- What to produce -
Could you set down every record below exactly as it appears?

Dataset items
========

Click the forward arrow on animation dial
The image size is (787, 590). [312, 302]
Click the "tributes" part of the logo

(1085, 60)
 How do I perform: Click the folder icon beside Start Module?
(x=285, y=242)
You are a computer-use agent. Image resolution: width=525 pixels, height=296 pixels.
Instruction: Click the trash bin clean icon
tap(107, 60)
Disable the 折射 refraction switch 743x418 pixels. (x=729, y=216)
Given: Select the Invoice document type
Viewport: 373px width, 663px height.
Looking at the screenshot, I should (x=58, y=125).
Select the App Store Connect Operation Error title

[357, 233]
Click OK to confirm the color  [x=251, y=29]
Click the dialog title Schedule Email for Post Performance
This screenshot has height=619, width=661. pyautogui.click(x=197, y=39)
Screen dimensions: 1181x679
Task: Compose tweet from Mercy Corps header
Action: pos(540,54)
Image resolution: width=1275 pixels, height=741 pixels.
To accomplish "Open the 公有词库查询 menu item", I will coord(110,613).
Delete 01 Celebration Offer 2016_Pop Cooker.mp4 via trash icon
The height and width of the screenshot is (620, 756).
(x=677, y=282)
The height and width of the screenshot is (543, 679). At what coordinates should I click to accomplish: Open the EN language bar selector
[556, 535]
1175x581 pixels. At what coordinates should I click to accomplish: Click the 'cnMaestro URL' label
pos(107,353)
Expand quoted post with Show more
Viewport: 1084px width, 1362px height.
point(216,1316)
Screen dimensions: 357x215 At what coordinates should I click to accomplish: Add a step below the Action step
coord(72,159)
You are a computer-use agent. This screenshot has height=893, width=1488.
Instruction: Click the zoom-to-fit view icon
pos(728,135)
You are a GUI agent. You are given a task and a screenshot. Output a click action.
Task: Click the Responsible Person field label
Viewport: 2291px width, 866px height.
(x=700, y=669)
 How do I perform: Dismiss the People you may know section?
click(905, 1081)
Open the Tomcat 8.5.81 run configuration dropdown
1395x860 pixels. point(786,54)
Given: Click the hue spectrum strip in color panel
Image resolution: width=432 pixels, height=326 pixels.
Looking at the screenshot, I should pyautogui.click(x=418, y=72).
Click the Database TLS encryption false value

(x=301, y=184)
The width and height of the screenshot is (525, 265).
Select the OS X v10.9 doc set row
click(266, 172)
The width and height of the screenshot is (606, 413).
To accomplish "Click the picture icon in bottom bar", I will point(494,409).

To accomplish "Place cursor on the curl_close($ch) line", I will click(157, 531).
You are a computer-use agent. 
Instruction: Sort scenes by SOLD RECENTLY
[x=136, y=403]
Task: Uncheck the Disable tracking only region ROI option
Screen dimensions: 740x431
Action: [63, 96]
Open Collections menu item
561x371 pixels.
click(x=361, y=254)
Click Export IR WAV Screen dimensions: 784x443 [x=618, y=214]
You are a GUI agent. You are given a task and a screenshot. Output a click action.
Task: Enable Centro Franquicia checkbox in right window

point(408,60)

========

- Solution to this problem -
Click the forward arrow on animation dial
The image size is (787, 590). [312, 302]
Click the "tributes" part of the logo

(1085, 60)
 How do I perform: Click the folder icon beside Start Module?
(x=285, y=242)
You are a computer-use agent. Image resolution: width=525 pixels, height=296 pixels.
Instruction: Click the trash bin clean icon
tap(107, 60)
Disable the 折射 refraction switch 743x418 pixels. (x=729, y=216)
Given: Select the Invoice document type
Viewport: 373px width, 663px height.
Looking at the screenshot, I should (x=58, y=125).
Select the App Store Connect Operation Error title

[357, 233]
Click OK to confirm the color  [x=251, y=29]
Click the dialog title Schedule Email for Post Performance
This screenshot has height=619, width=661. pyautogui.click(x=197, y=39)
Screen dimensions: 1181x679
Task: Compose tweet from Mercy Corps header
Action: pos(540,54)
Image resolution: width=1275 pixels, height=741 pixels.
To accomplish "Open the 公有词库查询 menu item", I will coord(110,613).
Delete 01 Celebration Offer 2016_Pop Cooker.mp4 via trash icon
The height and width of the screenshot is (620, 756).
(x=677, y=282)
The height and width of the screenshot is (543, 679). At what coordinates should I click to accomplish: Open the EN language bar selector
[556, 535]
1175x581 pixels. At what coordinates should I click to accomplish: Click the 'cnMaestro URL' label
pos(107,353)
Expand quoted post with Show more
Viewport: 1084px width, 1362px height.
point(216,1316)
Screen dimensions: 357x215 At what coordinates should I click to accomplish: Add a step below the Action step
coord(72,159)
You are a computer-use agent. This screenshot has height=893, width=1488.
Instruction: Click the zoom-to-fit view icon
pos(728,135)
You are a GUI agent. You are given a task and a screenshot. Output a click action.
Task: Click the Responsible Person field label
Viewport: 2291px width, 866px height.
(x=700, y=669)
 How do I perform: Dismiss the People you may know section?
click(905, 1081)
Open the Tomcat 8.5.81 run configuration dropdown
1395x860 pixels. point(786,54)
Given: Click the hue spectrum strip in color panel
Image resolution: width=432 pixels, height=326 pixels.
Looking at the screenshot, I should pyautogui.click(x=418, y=72).
Click the Database TLS encryption false value

(x=301, y=184)
The width and height of the screenshot is (525, 265).
Select the OS X v10.9 doc set row
click(266, 172)
The width and height of the screenshot is (606, 413).
To accomplish "Click the picture icon in bottom bar", I will point(494,409).

To accomplish "Place cursor on the curl_close($ch) line", I will click(157, 531).
You are a computer-use agent. 
Instruction: Sort scenes by SOLD RECENTLY
[x=136, y=403]
Task: Uncheck the Disable tracking only region ROI option
Screen dimensions: 740x431
Action: [63, 96]
Open Collections menu item
561x371 pixels.
click(x=361, y=254)
Click Export IR WAV Screen dimensions: 784x443 [x=618, y=214]
You are a GUI agent. You are given a task and a screenshot. Output a click action.
Task: Enable Centro Franquicia checkbox in right window

point(408,60)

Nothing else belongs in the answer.